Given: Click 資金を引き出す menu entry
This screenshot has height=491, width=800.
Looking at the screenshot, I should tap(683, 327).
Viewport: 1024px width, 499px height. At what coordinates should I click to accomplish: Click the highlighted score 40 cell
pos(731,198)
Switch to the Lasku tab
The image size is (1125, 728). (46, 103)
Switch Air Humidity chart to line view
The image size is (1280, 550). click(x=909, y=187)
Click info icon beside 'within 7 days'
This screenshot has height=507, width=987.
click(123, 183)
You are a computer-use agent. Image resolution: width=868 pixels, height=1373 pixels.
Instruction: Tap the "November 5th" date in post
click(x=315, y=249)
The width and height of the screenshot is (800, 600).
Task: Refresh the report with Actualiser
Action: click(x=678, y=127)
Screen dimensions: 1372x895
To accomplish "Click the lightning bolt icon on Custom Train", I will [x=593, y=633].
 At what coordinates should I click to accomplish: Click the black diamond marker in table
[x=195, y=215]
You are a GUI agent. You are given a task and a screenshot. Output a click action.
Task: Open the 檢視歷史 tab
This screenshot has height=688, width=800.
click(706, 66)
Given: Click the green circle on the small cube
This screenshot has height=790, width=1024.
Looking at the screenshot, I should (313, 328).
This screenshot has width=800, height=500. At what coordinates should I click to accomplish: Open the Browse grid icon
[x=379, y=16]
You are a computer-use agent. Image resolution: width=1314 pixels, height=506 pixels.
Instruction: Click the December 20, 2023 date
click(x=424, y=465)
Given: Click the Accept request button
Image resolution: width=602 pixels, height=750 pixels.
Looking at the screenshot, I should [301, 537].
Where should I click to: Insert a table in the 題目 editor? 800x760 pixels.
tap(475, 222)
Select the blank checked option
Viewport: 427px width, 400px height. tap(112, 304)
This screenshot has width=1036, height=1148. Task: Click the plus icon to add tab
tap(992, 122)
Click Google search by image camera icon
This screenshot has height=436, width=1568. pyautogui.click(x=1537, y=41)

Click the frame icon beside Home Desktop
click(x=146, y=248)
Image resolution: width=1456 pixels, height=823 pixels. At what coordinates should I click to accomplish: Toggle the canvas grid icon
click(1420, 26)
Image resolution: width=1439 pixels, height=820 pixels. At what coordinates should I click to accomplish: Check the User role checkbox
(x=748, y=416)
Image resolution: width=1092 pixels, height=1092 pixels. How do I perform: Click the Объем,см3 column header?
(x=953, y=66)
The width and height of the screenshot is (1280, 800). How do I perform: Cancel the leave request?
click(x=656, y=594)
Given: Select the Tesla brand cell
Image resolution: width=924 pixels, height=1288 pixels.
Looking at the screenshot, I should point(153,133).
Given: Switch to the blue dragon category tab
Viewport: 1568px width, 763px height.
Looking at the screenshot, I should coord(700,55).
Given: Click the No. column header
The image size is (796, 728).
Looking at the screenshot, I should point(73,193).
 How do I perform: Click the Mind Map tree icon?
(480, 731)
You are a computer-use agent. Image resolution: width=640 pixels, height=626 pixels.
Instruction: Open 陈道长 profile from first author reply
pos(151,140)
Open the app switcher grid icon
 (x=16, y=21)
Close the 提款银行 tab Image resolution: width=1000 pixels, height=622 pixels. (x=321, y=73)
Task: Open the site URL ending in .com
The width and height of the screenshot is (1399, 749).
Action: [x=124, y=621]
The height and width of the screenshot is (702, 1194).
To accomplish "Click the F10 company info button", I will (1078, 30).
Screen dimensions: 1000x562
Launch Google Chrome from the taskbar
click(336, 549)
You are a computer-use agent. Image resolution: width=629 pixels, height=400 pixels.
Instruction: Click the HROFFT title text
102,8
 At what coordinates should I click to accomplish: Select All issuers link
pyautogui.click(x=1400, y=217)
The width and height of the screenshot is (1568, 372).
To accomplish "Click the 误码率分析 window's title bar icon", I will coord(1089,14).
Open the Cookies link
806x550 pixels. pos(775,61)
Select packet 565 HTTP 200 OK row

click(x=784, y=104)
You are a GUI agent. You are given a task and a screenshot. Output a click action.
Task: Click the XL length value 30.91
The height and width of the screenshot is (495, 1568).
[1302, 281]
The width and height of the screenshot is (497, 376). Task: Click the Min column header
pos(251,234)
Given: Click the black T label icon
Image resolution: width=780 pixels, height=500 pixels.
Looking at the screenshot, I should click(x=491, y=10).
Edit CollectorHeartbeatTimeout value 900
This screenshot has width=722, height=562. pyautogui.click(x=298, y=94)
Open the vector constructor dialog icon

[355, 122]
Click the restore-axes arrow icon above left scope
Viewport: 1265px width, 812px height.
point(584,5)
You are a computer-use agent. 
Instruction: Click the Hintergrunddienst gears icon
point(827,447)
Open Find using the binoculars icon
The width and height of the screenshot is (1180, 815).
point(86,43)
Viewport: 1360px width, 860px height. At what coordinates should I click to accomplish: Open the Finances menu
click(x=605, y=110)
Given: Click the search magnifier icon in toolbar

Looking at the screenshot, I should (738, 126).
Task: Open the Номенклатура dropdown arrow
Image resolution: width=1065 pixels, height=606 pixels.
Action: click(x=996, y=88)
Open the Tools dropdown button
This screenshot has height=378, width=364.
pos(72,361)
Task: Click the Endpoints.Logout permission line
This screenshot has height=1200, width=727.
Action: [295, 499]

* * * * * * * * *

Problem details: In the entries above, find each line with the word "will" and copy it.

Task answer:
To accomplish "Click the lightning bolt icon on Custom Train", I will [x=593, y=633].
To accomplish "Click the F10 company info button", I will (1078, 30).
To accomplish "Click the 误码率分析 window's title bar icon", I will coord(1089,14).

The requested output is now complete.